La comtesse secoua la tête sans ouvrir les yeux. Ses lèvres remuèrent, mais sans former un son articulé; puis, comme épuisée par cet effort, elle laissa retomber sa tête sur l’épaule de Mergy. En ce moment l’horloge sonna onze heures et demie. Diane tressaillit et se leva sur son séant toute tremblante.

– En vérité, vous m’effrayez, belle amie!

– Rien… rien encore, dit-elle d’une voix sourde… Le son de cette horloge est affreux! À chaque coup, il me semble sentir un fer rouge qui me traverse la tête.

Mergy ne trouva pas de meilleur remède et de meilleure réponse que de baiser le front qu’elle penchait vers lui.
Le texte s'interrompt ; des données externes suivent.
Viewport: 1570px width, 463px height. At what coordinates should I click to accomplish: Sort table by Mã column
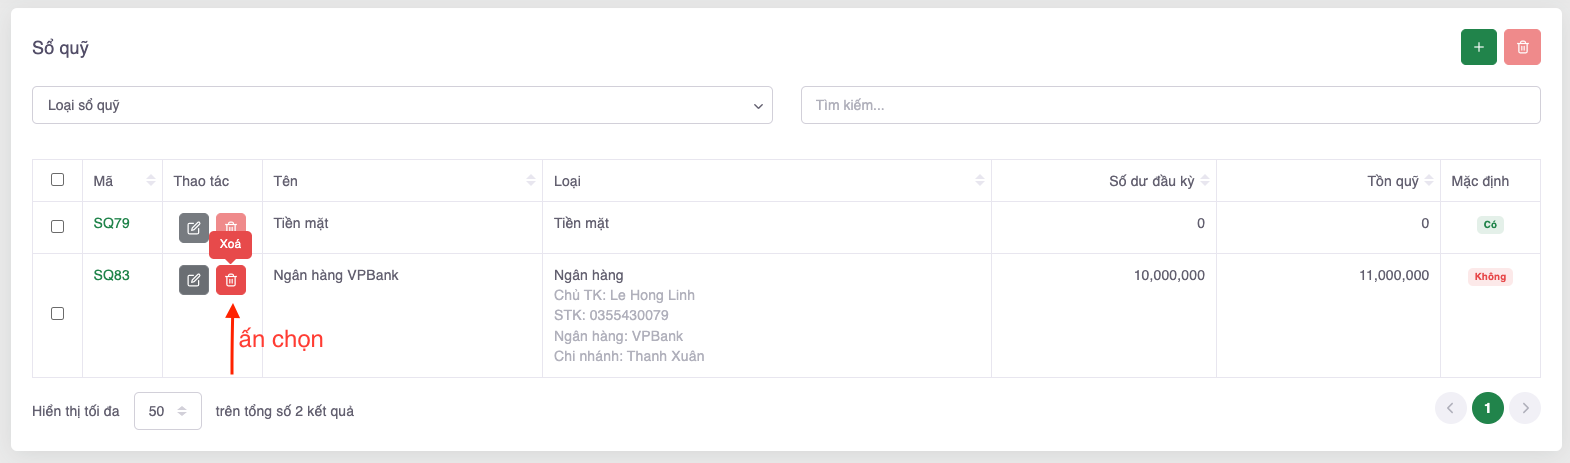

Tout d’un coup elle étendit les mains, et, les posant sur les épaules de son amant, tandis que, toujours à demi couchée, elle attachait sur lui des regards étincelants qui semblaient pouvoir le traverser:

– Bernard, dit-elle, quand te convertiras-tu?

– Mon cher ange, ne parlons pas de cela aujourd’hui, cela te rendrait encore plus malade.

– C’est ton opiniâtreté qui me rend malade… mais il t’importe peu. D’ailleurs le temps presse; et, fussé-je mourante, je voudrais employer pour t’exhorter jusqu’à mon dernier soupir…

Mergy voulut lui fermer la bouche par un baiser. C’est un argument assez bon, et qui sert de réponse à toutes les questions qu’un amant peut entendre de sa maîtresse. Mais Diane, qui d’ordinaire lui épargnait la moitié du chemin, le repoussa cette fois avec force et presque avec indignation.

– Écoutez-moi, monsieur de Mergy, tous les jours je verse des larmes de sang en pensant à vous et à votre erreur. Vous savez si je vous aime! Jugez quelles doivent être les souffrances que j’endure quand je songe que celui qui est pour moi bien plus cher que la vie peut, dans un moment peut-être, périr corps et âme.

– Diane, vous savez que nous étions convenus de ne plus parler ensemble de pareils sujets.

– Il le faut, malheureux! Qui te dit que tu as encore une heure pour te repentir?

Le ton extraordinaire de sa voix et son langage bizarre rappelèrent involontairement à Mergy l’avis singulier qu’il venait de recevoir de Béville. Il ne put s’empêcher d’en être ému, cependant il se contint; mais il n’attribua qu’à la dévotion ce redoublement de ferveur convertissante.

– Que voulez-vous dire, belle amie? Croyez-vous que le plafond, pour tuer un huguenot, va tomber tout exprès sur sa tête, comme la nuit dernière le ciel de votre lit? Heureusement nous en fûmes quittes pour un peu de poussière.